All my works relate to my own body; as well to the relationship to bodies in general. The pieces have been worked through my body several times, becoming a personal relationship. Painting is not an intellectual process for me. While working, the endless number of possibilities can be overwhelming and I find the intuitive filtering process interesting, in what I am doing through gesture. In what way my own brain start making things up and how I can trigger myself as well as the viewer to make sense of what can be seen is what faschinates me. With what I associate, feel and remember are the three rolling components as I am doing the work but in the end, the works mustn’t be personal. Finding elements which can translate into something more universal is important.
Can you tell me a bit about your way of reduction?
In the very beginning, when I started to paint, my works often lacked contrast. Only later, I gained understanding of how neccesary contrast is to my work, to create a more powerful impact. I tend to muted colors and layer the image with lighter ones, which makes them more toned or vague – it creates a blurriness. If it’s too much of that, the work doesn’t communicate as strongly as I would like. Especially within the last few years, I have improved in trying to increase the contrast in the works. By doing so, there is not just plain darkness but also very much depth within it. With abstraction, you need to know where you draw your inference from – I guess from finding the invisible aspects of the world or my own sense of being, through my working style, through my gestures. The memory of what I imagined as well as the situation I associated with when creating it and what I can see is crucial – the elements of what emerges from the unconscious is captivating, as well as the question of what I don’t show, what, in a way, I have censored and what I make of it.
Would you agree that your focus lies on a sensitive balancing of coloristic possibilities?
I agree. Colors are essential to me. Usually, I start a painting much more explosive than they eventually end up. In the beginning, they are generally wilder and often even stronger in the color schemes. As the process of balancing begins I am trying to distinguish what I can see and further build on. These kinds of invisible traces stem from the unconscious and appear in a way magically on to the surface. But seeking balance has become very important to me. When I look at my earlier paintings they were often wilder than now but also more unbalanced. It is a fine line because I like the rough aspects of the works, which I also want to maintain as much as possible. I need wildness in a balanced way, as ambiguous as that may sound. I try to paint something with both these characteristics that can simultaneously be wild and calm.
In your studio here at Creative Cluster, you are working on large-sized objects. Did you work with objects already while studying at the Academy?
I’ve always done both. The painting just requires most of my time. Working on objects needs space. If you are not working site-specifically in a show room, you need to imagine the space in which the objects should be shown, which is very tricky. Painting is different because a two-dimensional work only requires a wall. Working here in the studio space has been very good. I am really grateful for this
opportunity to work on these new objects. Because the paintings are stored somewhere else, it is the first time I can keep the two media separate and focus on the objects only.

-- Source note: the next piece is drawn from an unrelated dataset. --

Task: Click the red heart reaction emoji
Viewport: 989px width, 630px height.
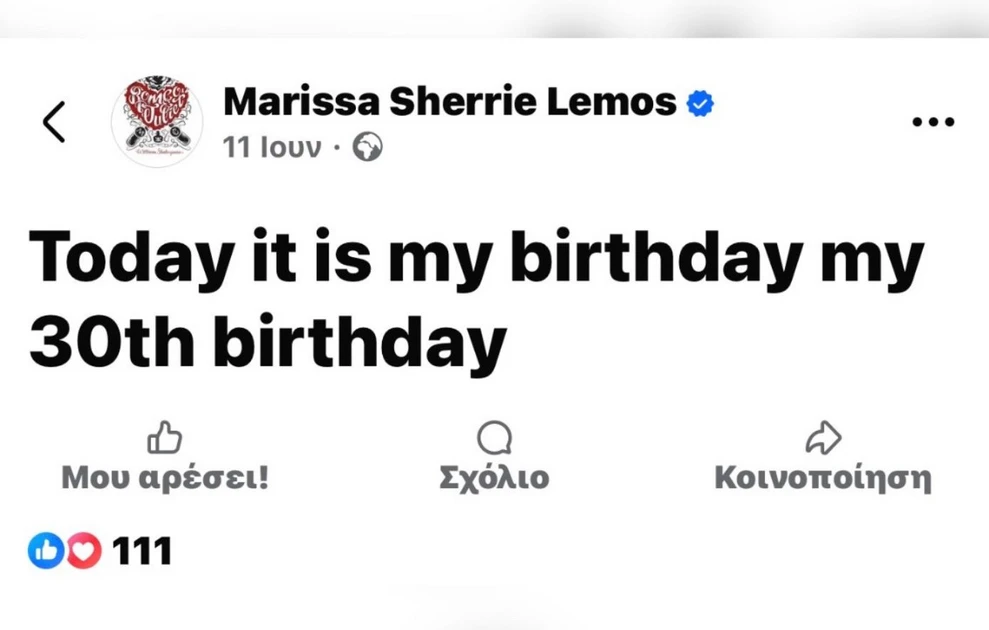Action: point(84,550)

What is striking about the objects is their materiality. What kind of materials do you use for them?
Much of the materials are industrial waste, found, such as this jacket or that mattress which I modify adding self -made materials, concrete and canvas. It is an obsession that I have. I am an opportunist; I seek, look and hunt for things within my surroundings.
It is interesting how the materials can transform and perform into something they never intended to be. It is not so much about finding something and presenting it as it is, it is not a statement. The process of finding, collecting, and scheming opportunities has equal importance to the actual making of the objects. Is more of a game for me to see what specific elements the materials can keep in combination with what I can do with them. All of these objects in the studio still need to be finished; they are still in process.

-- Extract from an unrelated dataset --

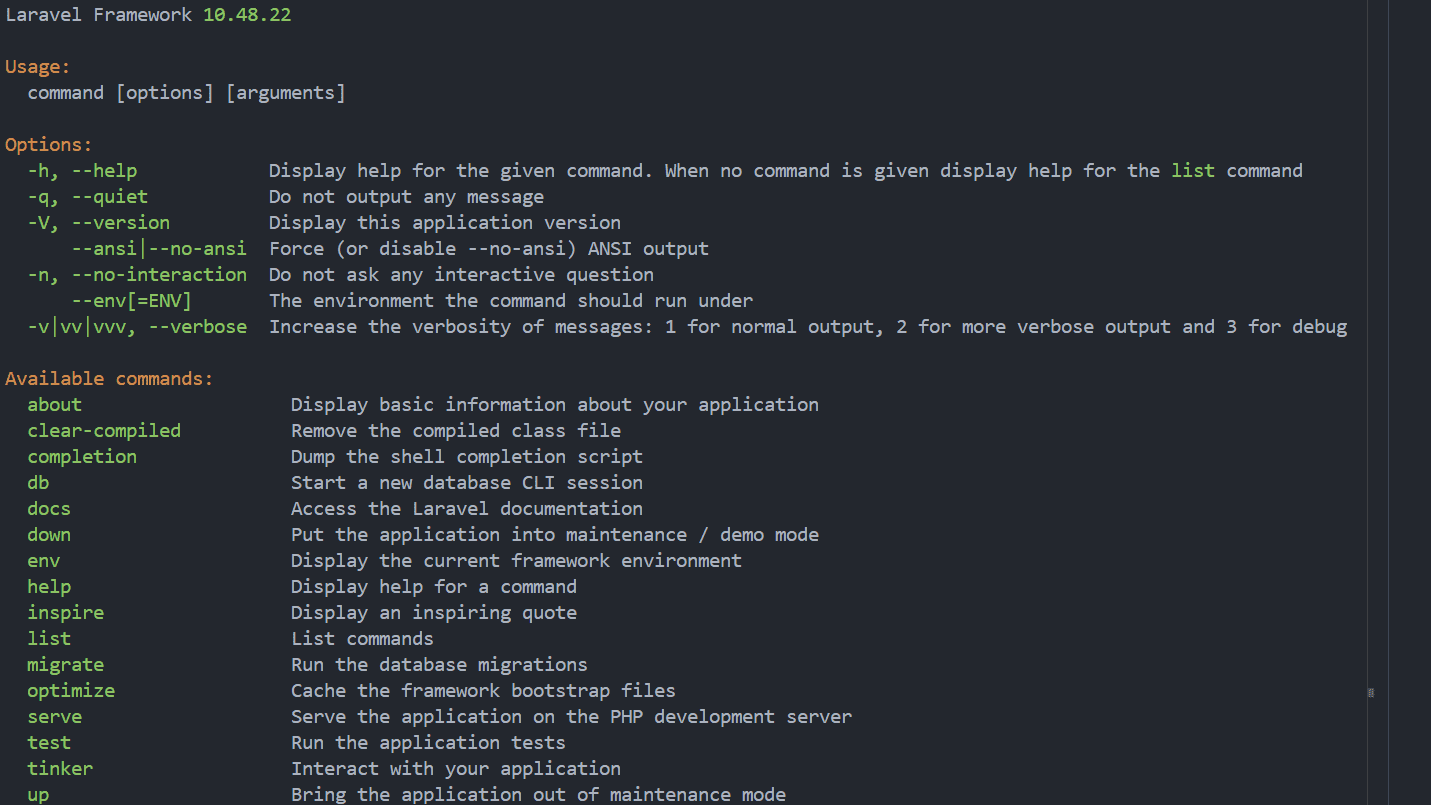Image resolution: width=1431 pixels, height=805 pixels.
Task: Click the '--env[=ENV]' option
Action: 131,301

I like the roughness of them.
Yes, I like it too I am careful not to edit it too much. I don’t want to improve the works into perfection or make them decorative. I like that they are raw in their expression, even to the point of being ugly.
This year I also started to work with concrete for the first time which is quite difficult, as you must be very precise.

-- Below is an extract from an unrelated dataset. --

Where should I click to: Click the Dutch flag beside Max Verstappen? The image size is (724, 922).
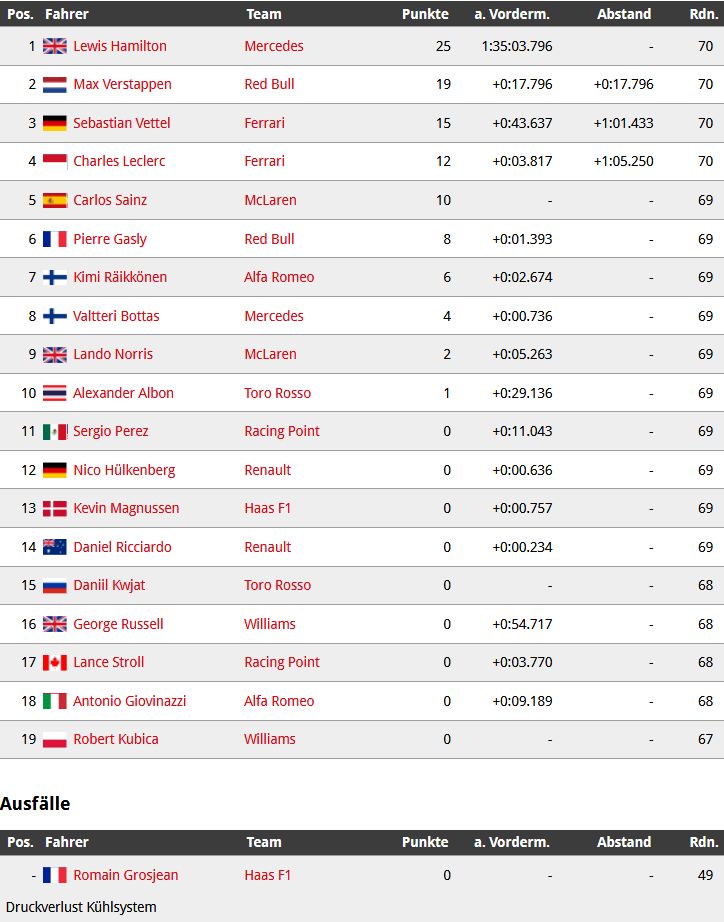click(55, 85)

Do these works also have a political claim?
Apart from that they all relate to the fractured body residing in a mode of transition, it is also ironic that, on the one hand, I am working with waste material, litter, and scrap directly from the streets, on the other,
combining that with this classical oil painting. So, yes, I guess it becomes a mirror of neo-capitalism.
What are the plans for the next weeks and months to come?
I want to finish and work on the objects here and find ways of experimenting with how it could be presented and documented. And, of course, I am also always painting. So, basically, I am just continuing with what I am doing already. There will not be any new projects until I have finished these works.
I-CHING
WHAT I WILL LEAVE BEHIND:
Art.
Never underestimate a certain regenerative development deriving from the myth.